Activity:
Only one stretch of the material below is wanted: everything from the line containing "960x600 pixels. Task: Click" down to the line containing "Select the Zoom Extents tool", both ends included. Repeat it exactly and skip the pictures.

Information provided:
○ ○ ○ ○

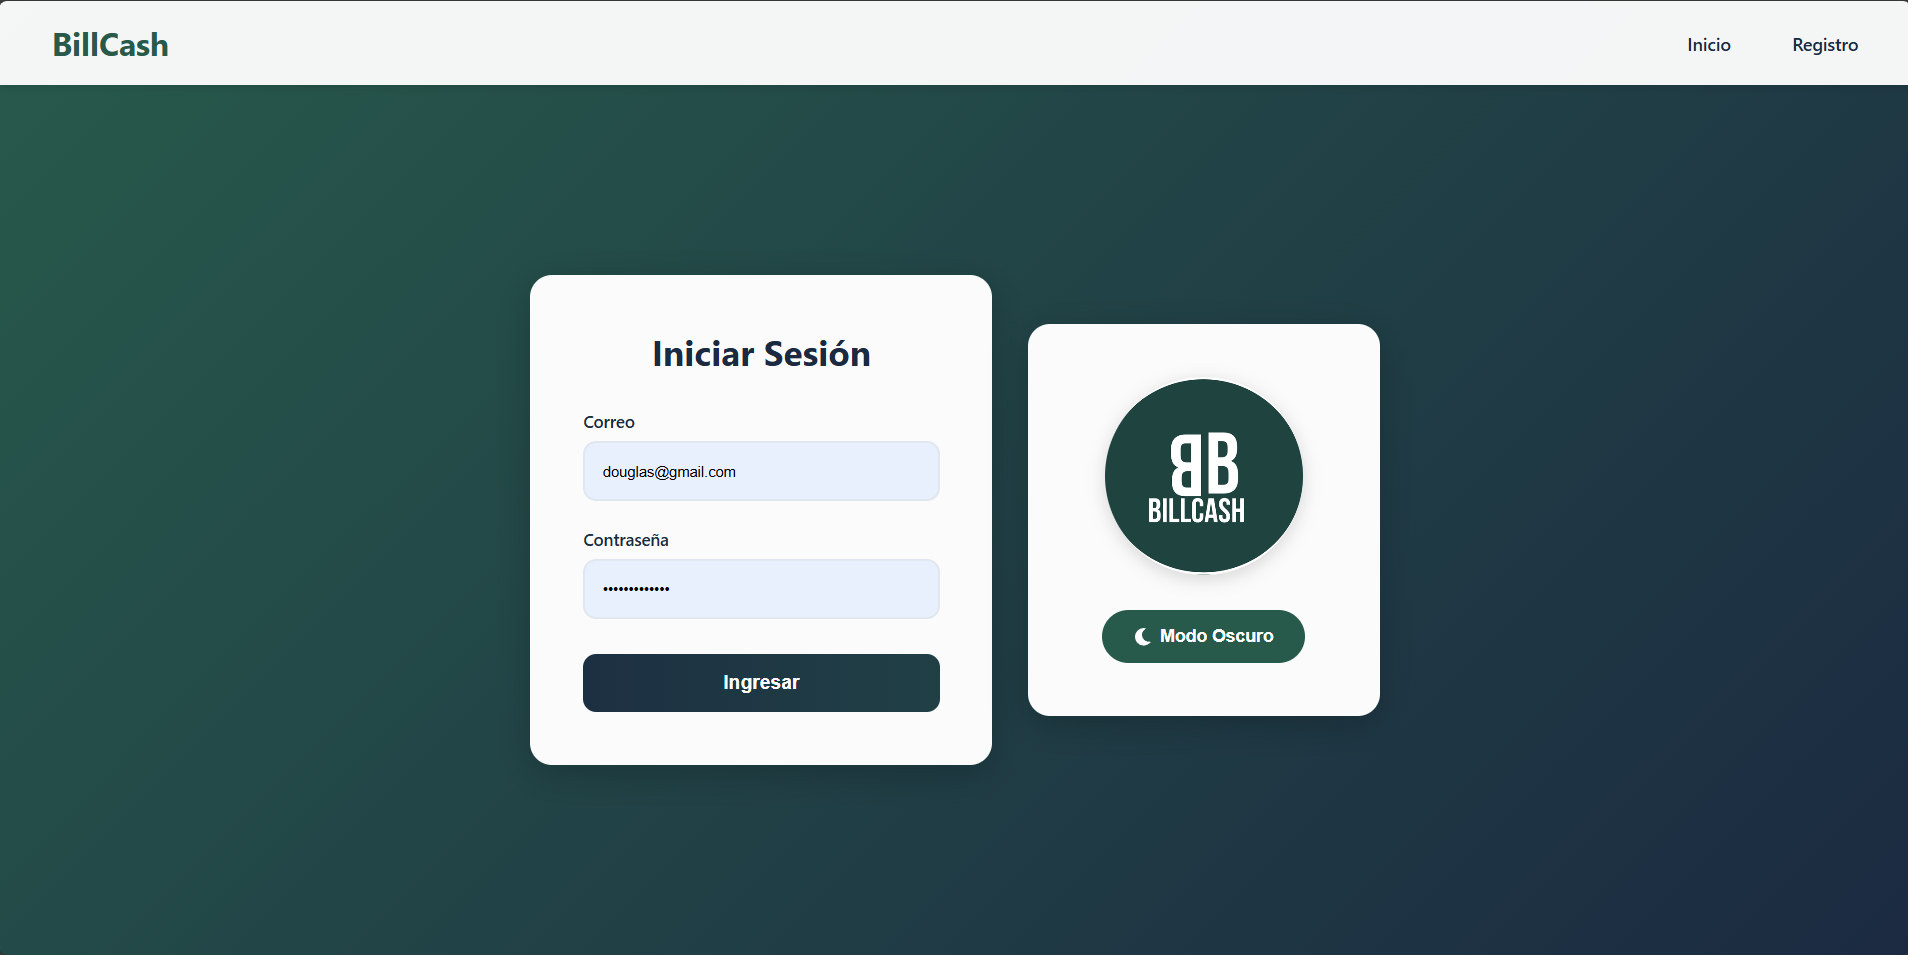Click the masked password dots
This screenshot has height=955, width=1908.
tap(636, 589)
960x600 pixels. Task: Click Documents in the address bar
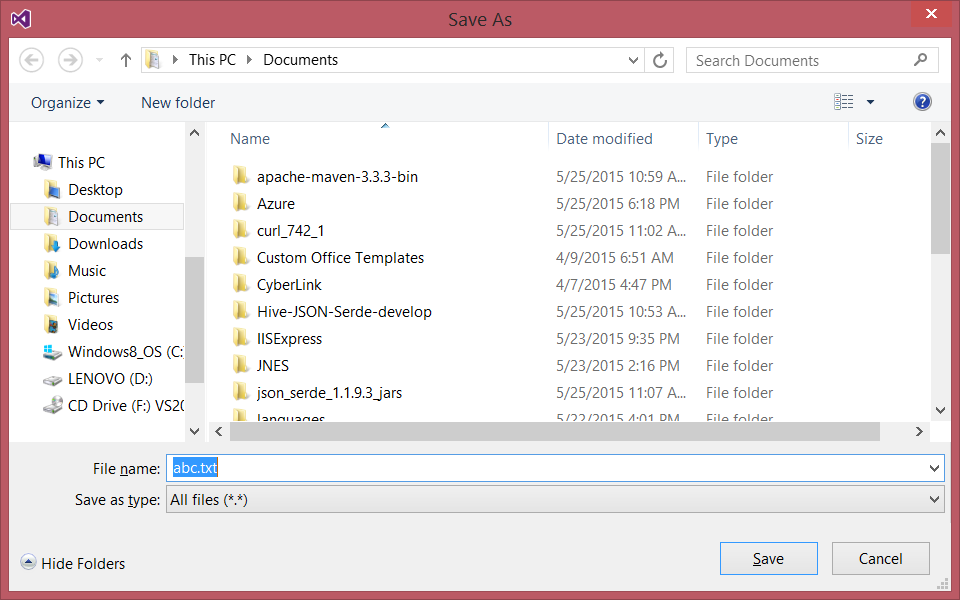[x=299, y=60]
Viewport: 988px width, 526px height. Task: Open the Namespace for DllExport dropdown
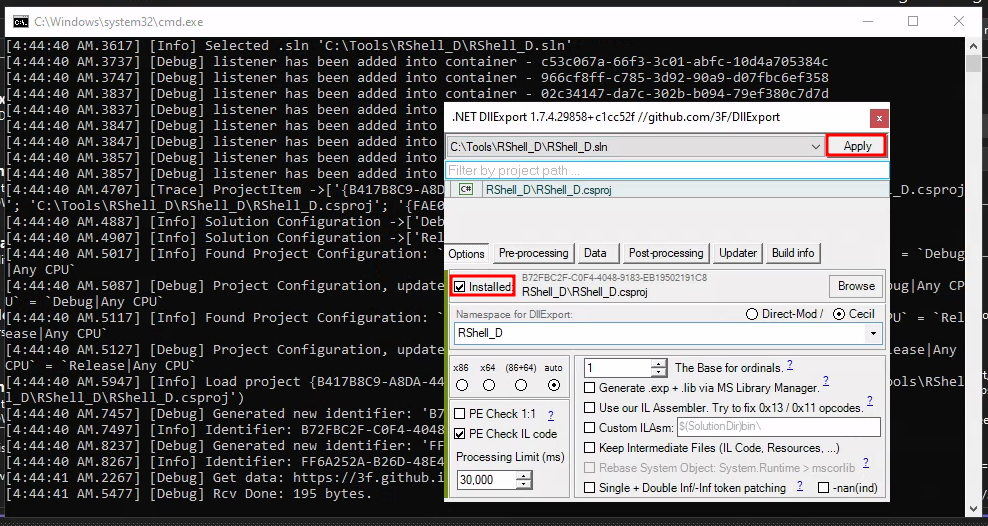point(874,333)
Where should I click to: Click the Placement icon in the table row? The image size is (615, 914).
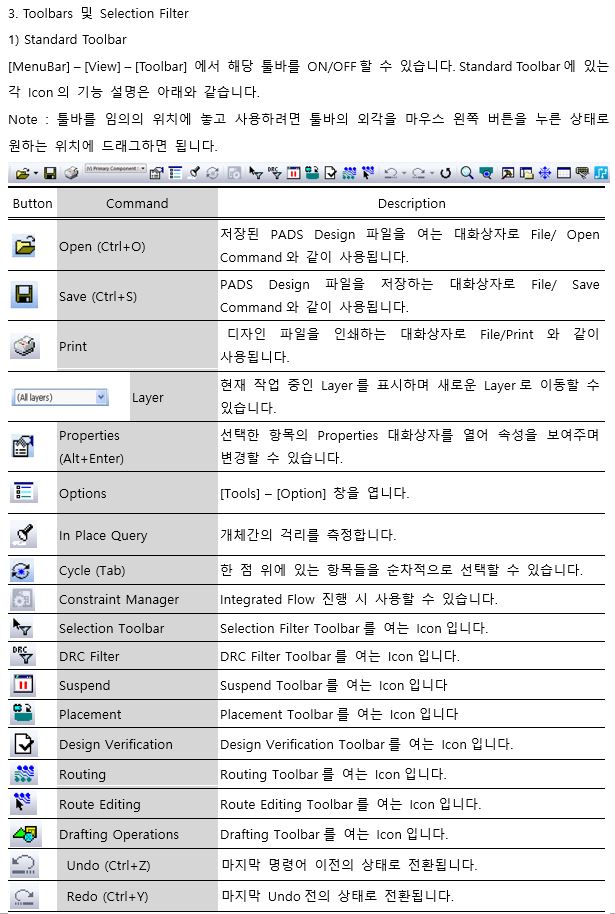coord(23,714)
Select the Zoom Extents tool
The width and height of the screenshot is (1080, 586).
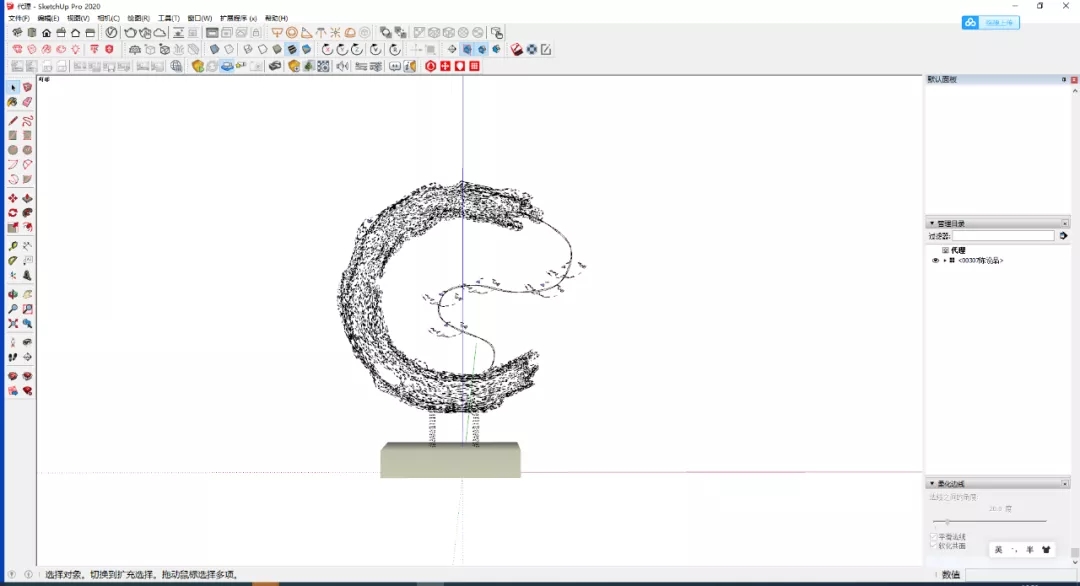pyautogui.click(x=13, y=324)
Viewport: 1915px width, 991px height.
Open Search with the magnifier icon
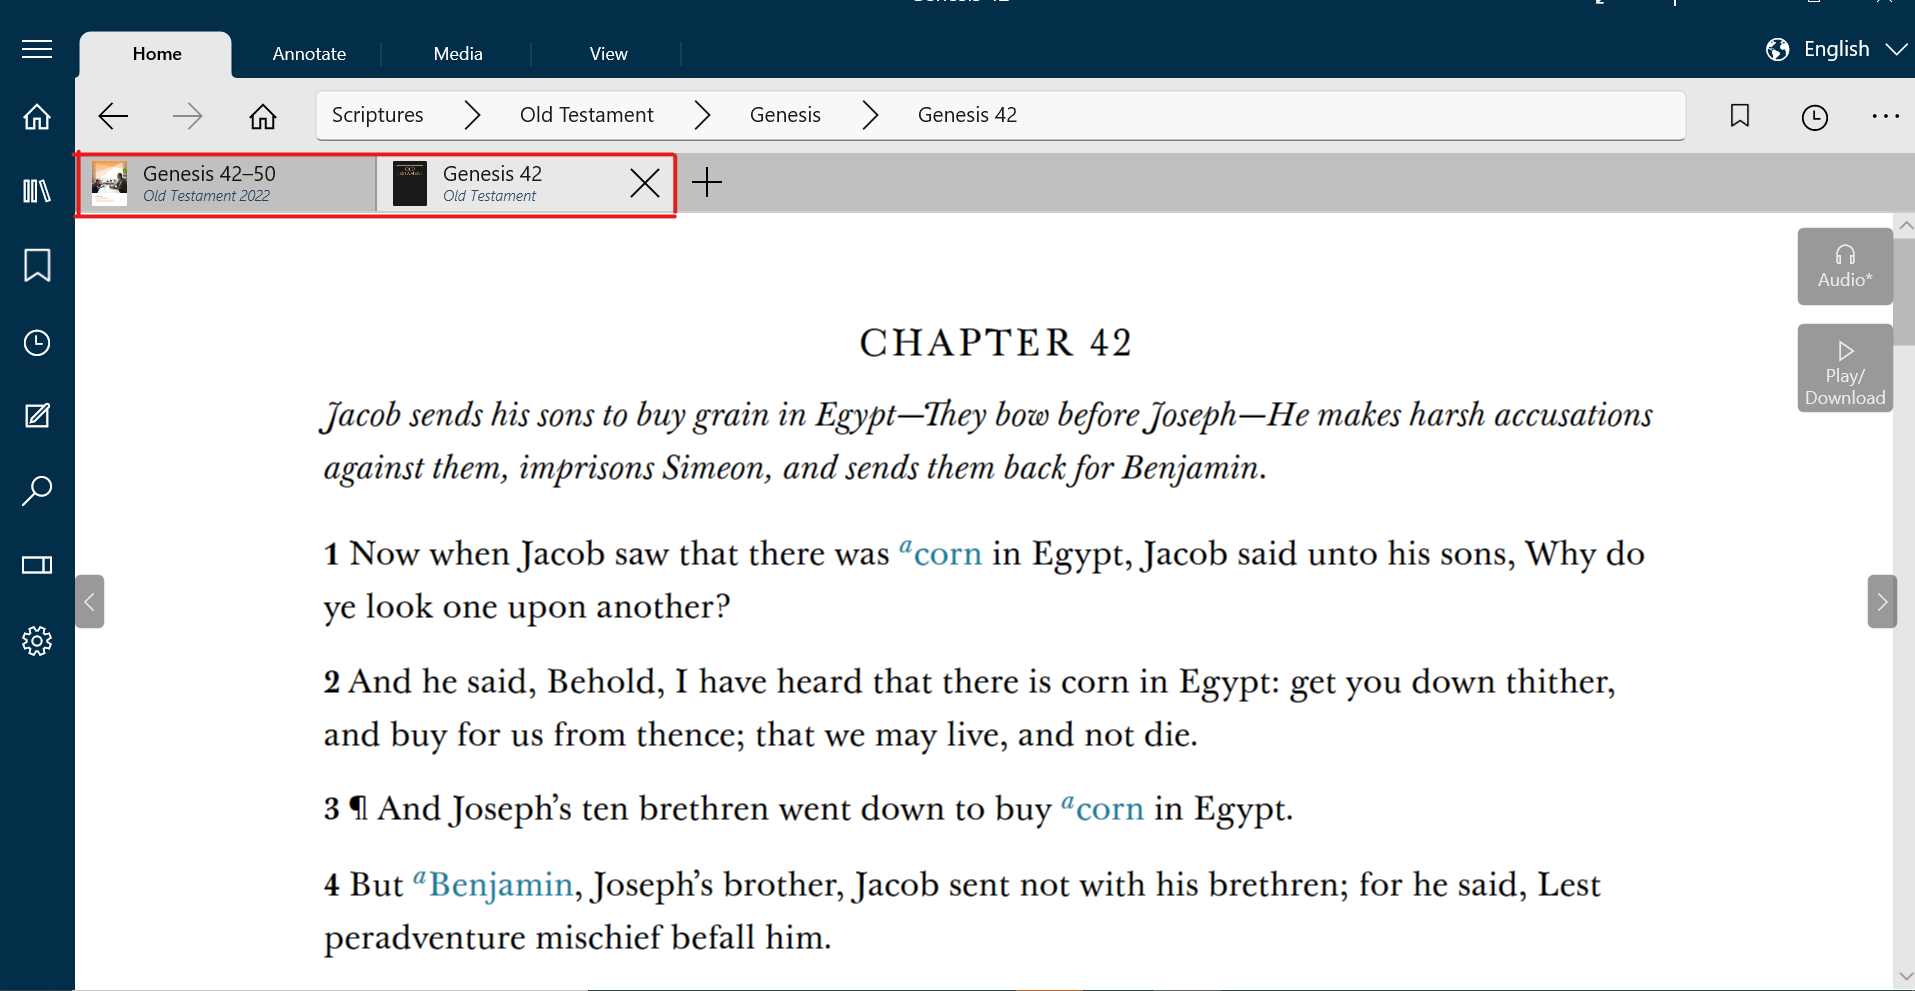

○ ○ ○ ○

Final answer:
960x600 pixels. Task: Click Documents in the address bar
[x=299, y=60]
Viewport: 988px width, 526px height. Task: Open the Namespace for DllExport dropdown
point(874,333)
Where should I click to: Click the Placement icon in the table row? The image size is (615, 914).
coord(23,714)
Select the Zoom Extents tool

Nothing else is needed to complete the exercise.